[Dataset items]
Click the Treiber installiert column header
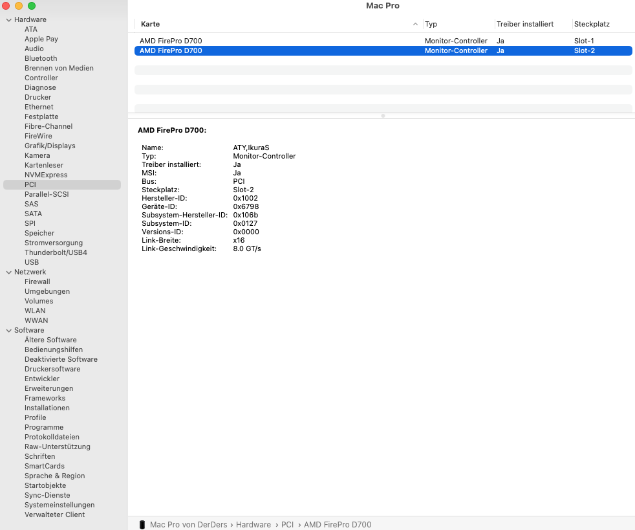Screen dimensions: 635x530 pyautogui.click(x=524, y=25)
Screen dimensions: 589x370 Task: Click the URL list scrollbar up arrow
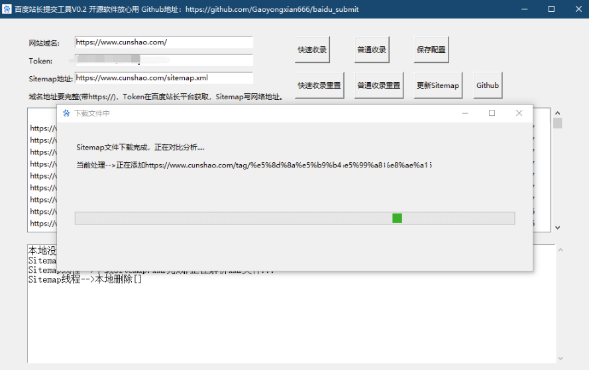(557, 113)
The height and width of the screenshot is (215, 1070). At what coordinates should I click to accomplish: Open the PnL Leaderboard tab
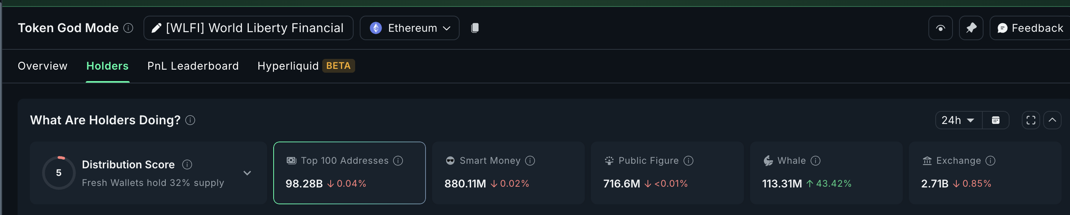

- [WORK REQUIRED]: Pictures are to be left out; please print the rest of the records above word for word.

- [TASK SOLUTION]:
Click the Treiber installiert column header
Screen dimensions: 635x530 pyautogui.click(x=524, y=25)
Screen dimensions: 589x370 Task: Click the URL list scrollbar up arrow
(557, 113)
The height and width of the screenshot is (215, 1070). At what coordinates should I click to accomplish: Open the PnL Leaderboard tab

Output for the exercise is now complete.